Another day, another gaming studio laying off hundreds of employees while insisting everything is fine. This time it's Virtuos, the Singapore based development powerhouse behind upcoming titles like The Elder Scrolls IV: Oblivion Remastered and major updates for Cyberpunk 2077. The company announced 270 job cuts across its global offices, framing it as a 'rebalancing' to meet industry demands. But behind that sterile corporate language are real lives upended, and a troubling pattern that keeps repeating across gaming.
What makes this moment particularly galling is the dissonance between the layoffs and the studio's immediate insistence that no, don't worry, your favorite games are totally safe. Virtuos made sure to specify that fewer than 10 jobs would be lost in France, where the Oblivion remaster team works. They reassured players that Cyberpunk 2077 updates and the Metal Gear Solid remake remain priorities. It feels like companies have mastered this dance: break bad news to employees, then immediately pivot to comforting gamers. The message is clear players matter, workers are expendable.
This isn't just about Virtuos. 2024 has been a brutal year for game industry layoffs, with tens of thousands of jobs eliminated worldwide. Studios are cutting teams even after record profits, even while working on projects that require enormous manpower. The math doesn't add up unless you recognize that gaming has normalized instability. Developers are treated like seasonal labor, hired in frenzied bursts for crunch periods, then discarded when projects reach certain milestones. The human cost gets buried under press releases promising 'business as usual.'
There's a particularly cruel irony when layoffs hit teams working on beloved franchises. Oblivion remains one of gaming's most influential RPGs nearly two decades after release. Fans have begged for this remaster for years. Now the people tasked with carefully modernizing that nostalgia are being told their expertise is suddenly disposable. Meanwhile, the gaming community largely reacts with relief that their anticipated releases won't be delayed, rarely pausing to consider who paid the price for that continuity.

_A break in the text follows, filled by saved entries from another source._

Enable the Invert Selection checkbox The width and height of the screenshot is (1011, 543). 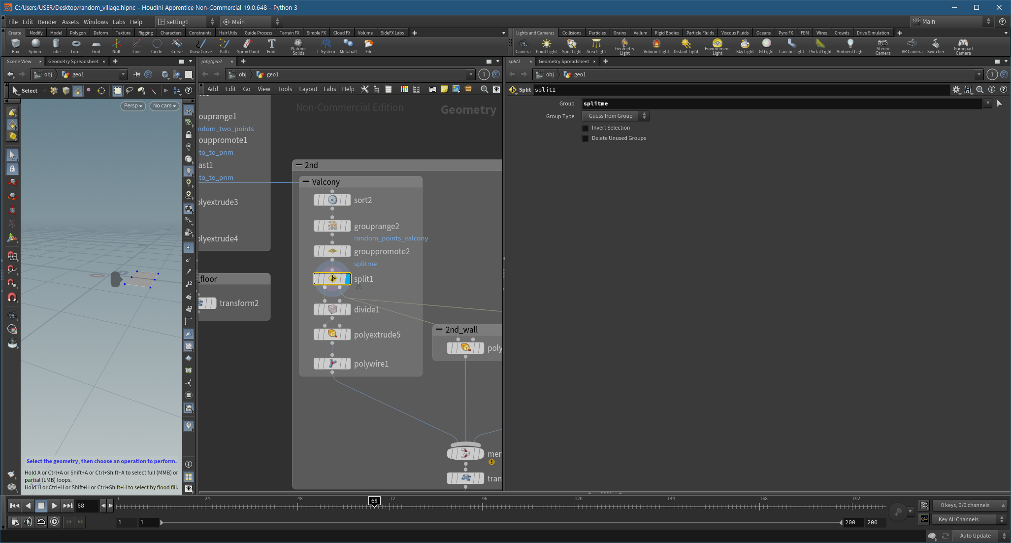[x=586, y=128]
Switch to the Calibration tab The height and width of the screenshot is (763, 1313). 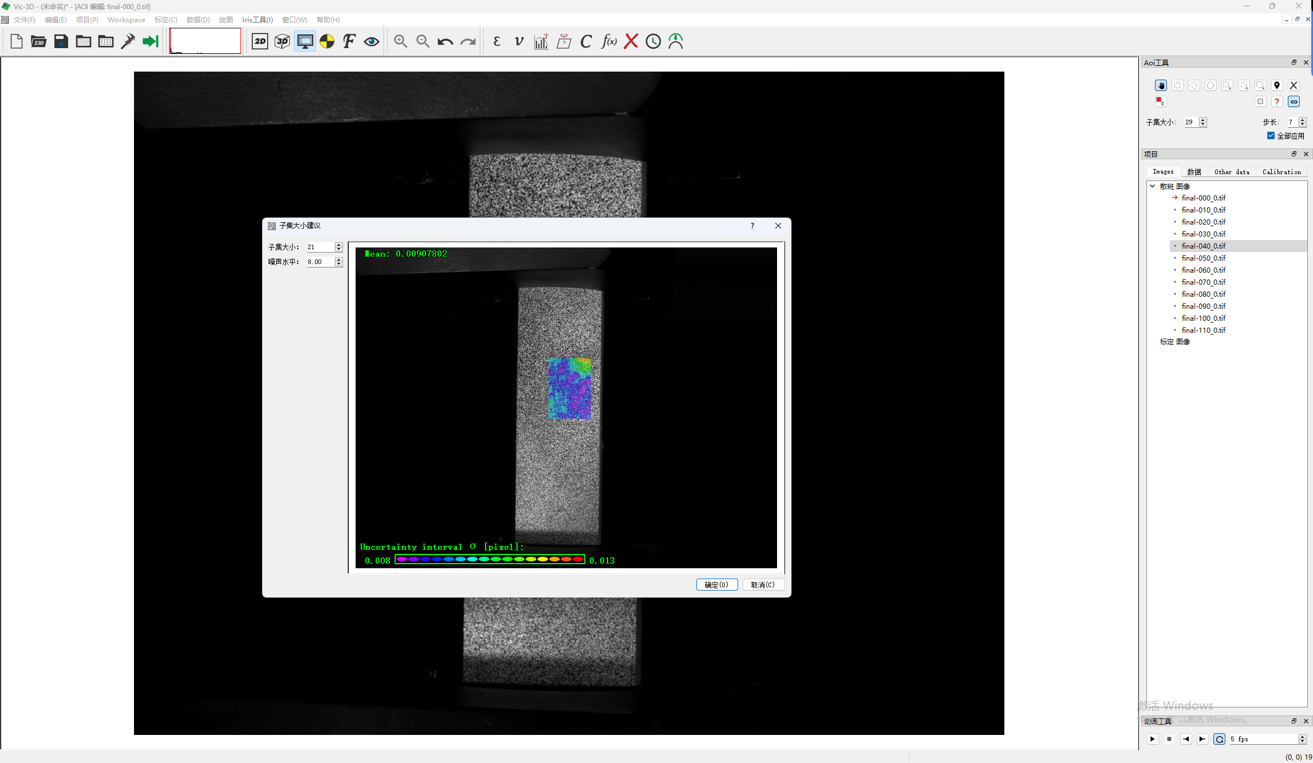point(1281,172)
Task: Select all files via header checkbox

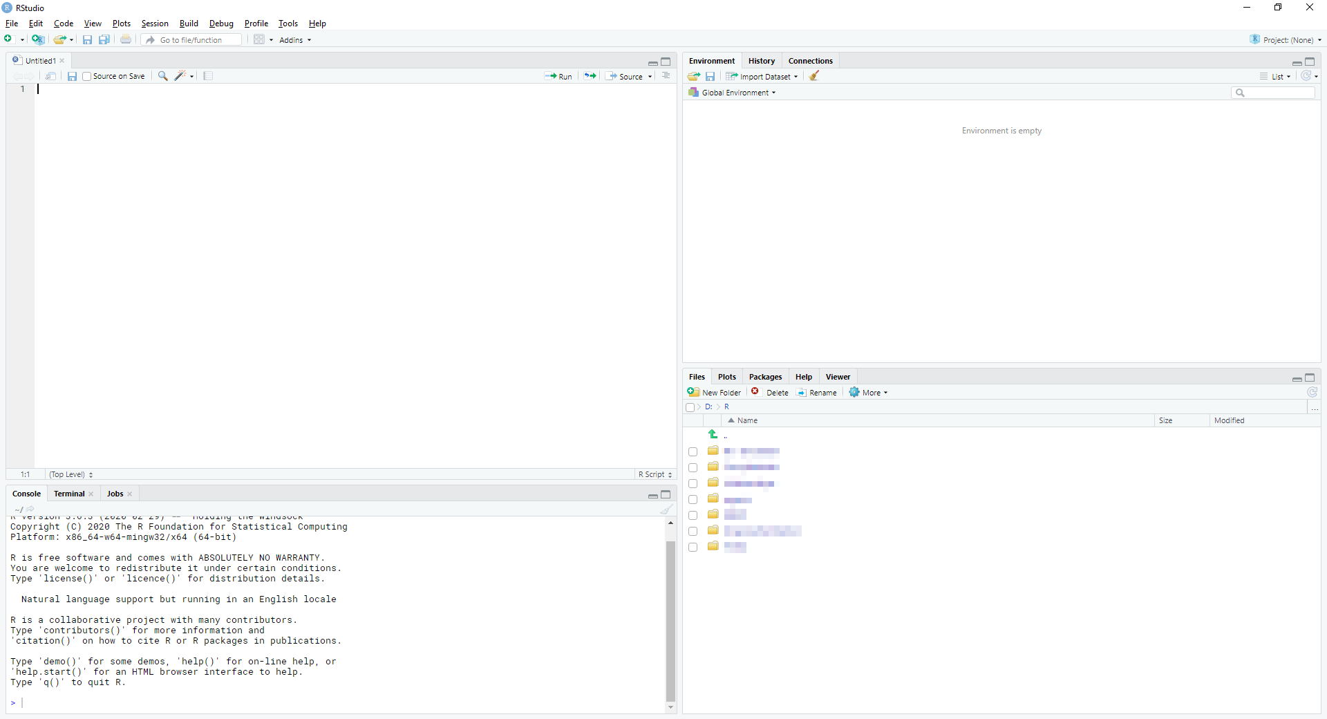Action: 690,407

The gaming industry runs on passion. It exploits the fact that many developers entered this field for love of the medium, not financial gain. That passion gets weaponized when companies know employees will tolerate layoffs, crunch, and instability because 'at least we get to make games.' Virtuos's statement about providing separation packages reads like a parody of corporate empathy, acknowledging the 'contributions' of those laid off while celebrating the company's exciting future. No mention of how 'rebalancing' affects the quality of life for hundreds of families.
We need to stop accepting this as inevitable. Other creative industries have unionized to protect against exactly this boom and bust cycle. Film and television productions can't summarily fire hundreds of crew members mid project without consequences. Yet game studios have convinced everyone this volatility is just part of the deal. The result is an exodus of talent as experienced developers leave for more stable fields, taking institutional knowledge with them. Gamers might not notice the consequences immediately, but over time, the erosion of expertise affects every sequel, every remaster, every ambitious new IP.
The next time you read a studio promising they remain 'fully committed' to your favorite franchise while announcing layoffs, ask yourself who's actually paying for that commitment. The games will ship. The shareholders will be happy. And hundreds of developers will update their LinkedIn profiles, wondering why loving this industry hurts so much.